Ginekologia Polska nr 12-6

 

ORIGINAL PAPER / GYNECOLOGY

2D/3D ultrasonography for endometrial evaluation in a cohort of 118 postmenopausal women with abnormal uterine bleedings

Grzegorz Stachowiak1, Agnieszka Zając1, Magdalena Pertynska-Marczewska2, Tomasz Stetkiewicz1

1Department of Operative Gynecology and Gynecological Oncology, Polish Mother’s Memorial Hospital Research Institute, Lodz, Poland
2Independent Consultant in Obstetrics and Gynaecology, Private Practice, New Malden, United Kingdom

Corresponding author:

Grzegorz Stachowiak

Department of Gynecology and Gynecological Oncology

Polish Mother’s Memorial Hospital Research Institute

Rzgowska St. 281/289, Lodz, Poland

e-mail: gstach23@interia.pl

ABSTRACT

Objectives: 2D/3D transvaginal ultrasonography in evaluation of endometrium in postmenopausal women with abnormal uterine bleedings (AUB).

Material and methods: 2D/3D transvaginal ultrasonography (TVU) was performed in 118 menopausal women with AUB. Endometrial volume and thickness, uterine volume and endometrial vascularity were evaluated. Complete histologic evaluation of the endometrium was obtained through dilatation & curettage (D&C) and/or hysteroscopy. Accordingly, patients were divided into 3 groups: controls (no endometrial pathology, n = 49), GI (benign endometrial pathology, n = 37), GII (endometrial carcinoma, n = 32).

Results: GII had greater thickness and volume of the endometrium, compared to GI and controls. The presence of arterial vascular flow was identified only in GI and GII (51.35% and 93.75%, respectively). Endometrial volume merged together with uterine volume measurements (TVU-3D) showed a strong, statistical significance between GI and GII, allowing differentiation of begin and malignant endometrial pathologies in postmenopausal women.

Conclusions: In TVU diagnostics of postmenopausal women with AUB the following play the most significant role: 1) endometrial thickness (TVU-2D); 2) endometrial volume (TVU-3D); 3) uterine plus endometrial volume (TVU-3D); 4) vascularization within the endometrium, allowing to differentiate between pathological and normal endometrium (TVU-2/3D). Evaluation of the endometrial vascularity, both in TVU-2D and TVU-3D technique, does not allow for reliable differentiation between benign lesions and endometrial cancer.

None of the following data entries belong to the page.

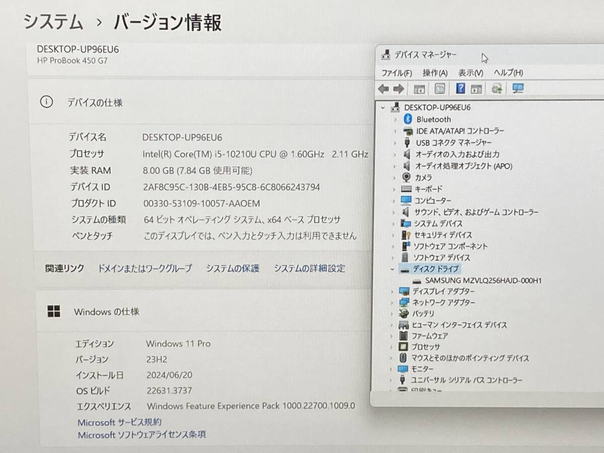The height and width of the screenshot is (453, 604).
Task: Click the Forward arrow in Device Manager toolbar
Action: tap(399, 89)
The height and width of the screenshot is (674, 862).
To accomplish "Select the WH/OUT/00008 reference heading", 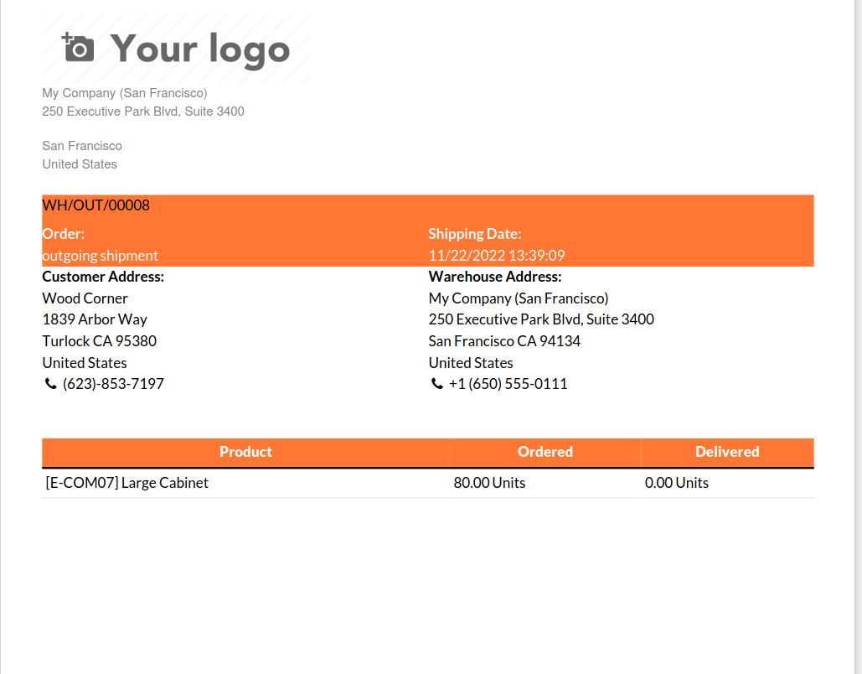I will click(95, 205).
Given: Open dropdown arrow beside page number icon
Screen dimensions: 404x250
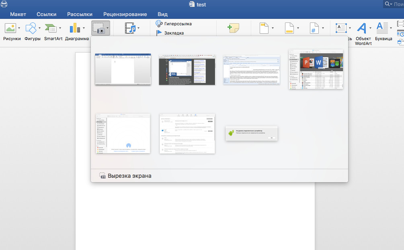Looking at the screenshot, I should pos(323,28).
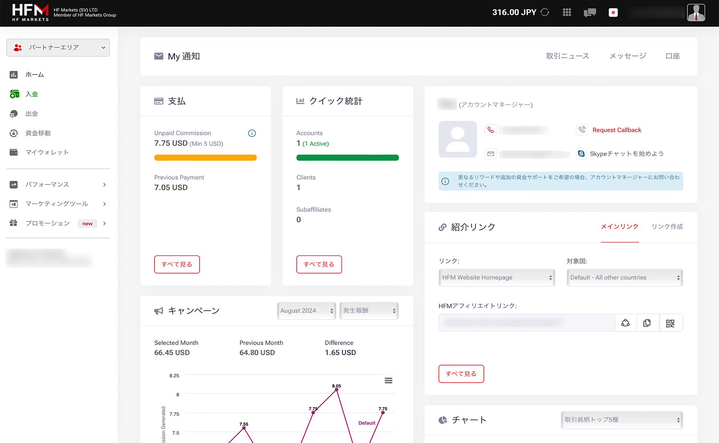
Task: Open the live chat icon
Action: click(x=589, y=13)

Key words: transvaginal ultrasonography, endometrium, uterine bleeding, endometrial cancer, menopause

Ginekologia Polska 2016; 87, 12: 787792

INTRODUCTION

Evaluation of abnormal uterine bleeding or postmenopausal bleeding with ultrasonography imaging has, in recent years, become a routine, non-invasive procedure and an initial evaluation in patients with abnormal uterine bleeding. This is especially enabled when transvaginal ultrasonography(TVU) became the standard examination in lieu of transabdominal ultrasonography.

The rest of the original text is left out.